Depending on the total number of stacked layers of etched channels or memory holes within the structure, the two layers being compared may be by at least 1 layer, at least 5 layers, at least 11 layers, at least 21 layers, at least 51 layers, or More and separate. For the etched upper layer, the lateral etch of the two layers being compared may differ by less than or about 30% compared to no less than 30% of the lower layer. Furthermore, the present technology can perform lateral etching of two layers such that the difference between the amounts of metal material etched between the two layers is less than or about 25%, less than or about 20%, less than or about 15%, less than or About 10%, less than or about 5%, less than or about 1%, or zero difference, in which case the two regions of the metallic material are etched to an equal depth or distance from the sidewalls of the channel. The substrate 605 can exhibit a minimum etch at the bottom of the channel 630 and can be reduced by an amount less than or about 5 nm, and can be reduced by an amount less than or about 3 nm, less than or about 2 nm, less than or about 1 nm, or It remains substantially unchanged during the lateral etching operation of the metallic material.

At optional operation 520, the substrate can be transferred from the etch chamber to the deposition chamber.
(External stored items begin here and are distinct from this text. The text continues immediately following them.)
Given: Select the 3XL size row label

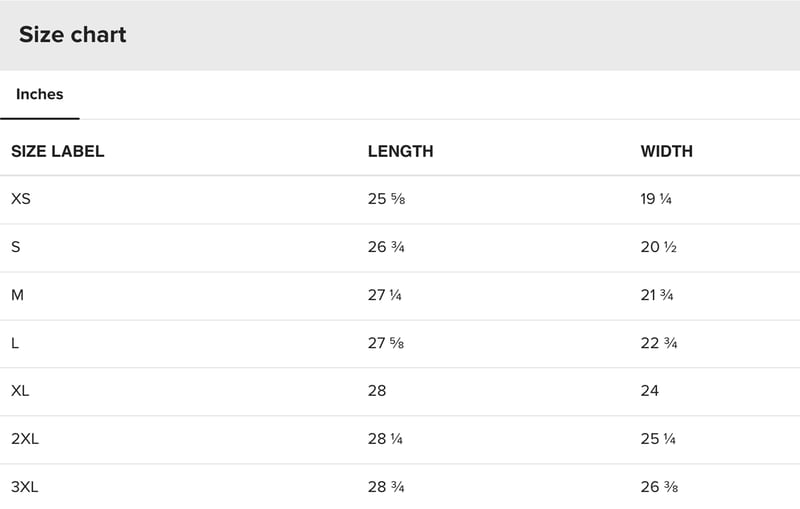Looking at the screenshot, I should pos(24,487).
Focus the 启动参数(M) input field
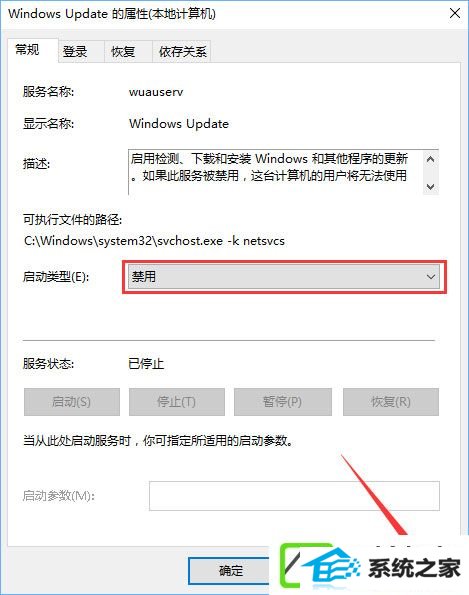 pos(294,496)
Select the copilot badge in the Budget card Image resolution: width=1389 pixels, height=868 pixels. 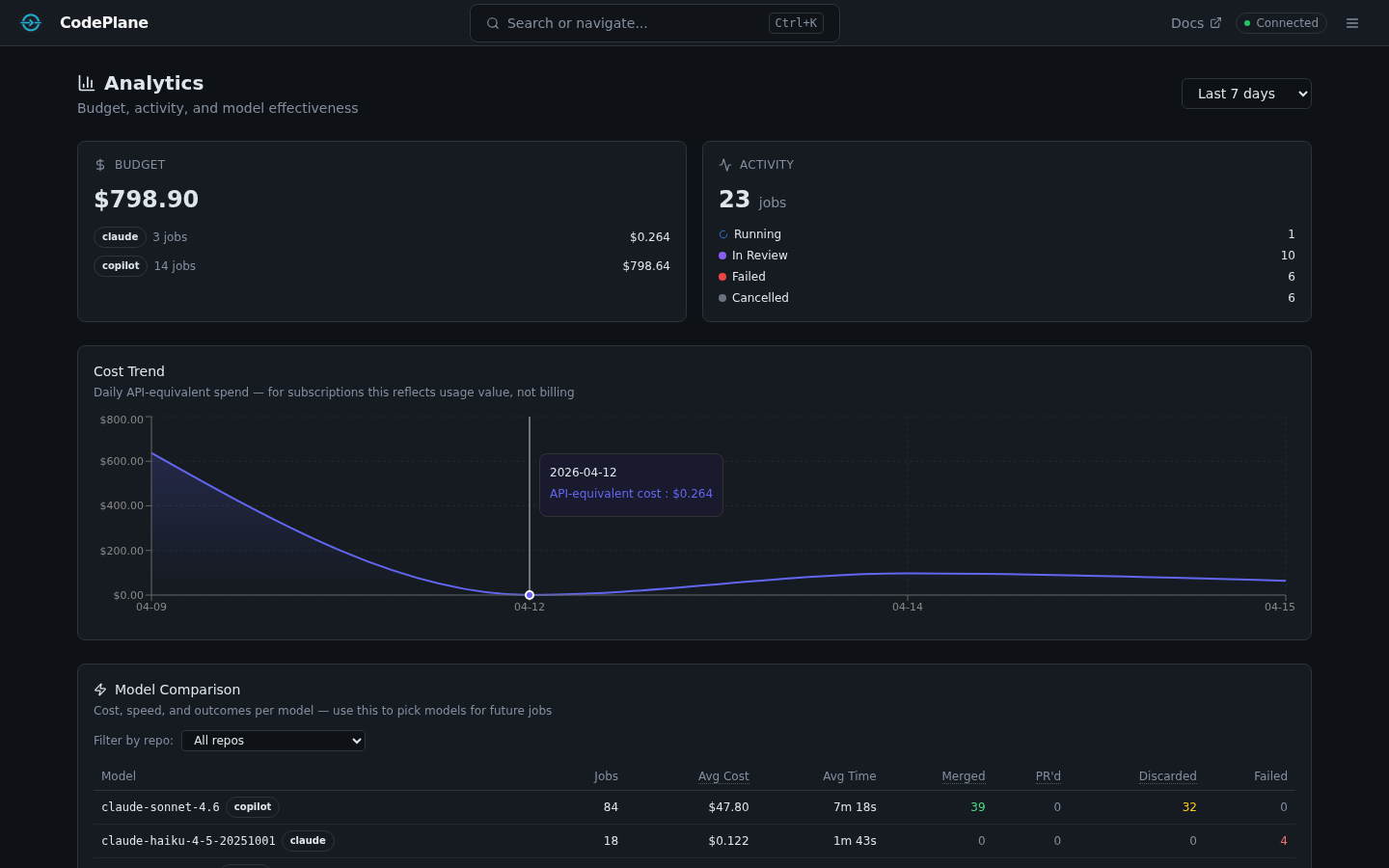point(120,265)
The transfer can be done under vacuum, while both chambers can reside on the same cluster tool to allow the transfer to occur in a controlled environment. For example, vacuum conditions can be maintained during transfer and transfer can be performed without breaking the vacuum. Once in the deposition chamber (eg, chamber 400 described above), at operation 525, a cap material can be formed or deposited on the recessed metal material 620. As shown in FIG. 6C, a cover material 625 (which may be a barrier material) may be formed directly on or in contact with the recessed metal material 620. The deposition operation may be selective deposition, wherein a cap material is preferably formed on the metal material 620 with respect to the exposed dielectric material 610. Operation 525 may directly perform a subsequent etching operation 515 with respect to conventional techniques that may include additional masking operations.

Although substrate transfer can be performed, other substrate processing may not be performed between selective etching and selective deposition. As will be explained in further detail below, although substrate transfer between operations can be performed in an embodiment, while selective deposition can include multiple operations, the entire deposition process can be performed directly after a set of etching operations. Since blanket deposition or formation of cap material 625 may require additional masking and removal techniques, by performing selective etching and selective deposition in accordance with method 500, the grid time can be significantly reduced over conventional techniques.

Various materials can be utilized in the process, while etching and deposition can be selective for multiple components. Thus, the present technology may not be limited to a single set of materials. For example, as previously discussed, metal material 620 can be several conductive materials used in semiconductor processing. Metal material 620 can be or can include tungsten, cobalt, or any other conductive metal that can act as a metal layer in a memory structure. Dielectric material 610 may also include an insulating material, and may also include a cerium-containing material, an oxygen-containing material, a carbonaceous material, or some combination of these materials (eg, cerium oxide or cerium oxide). Cover material 625 can include one or more dielectric materials, insulating materials, ceramic materials, or barrier materials.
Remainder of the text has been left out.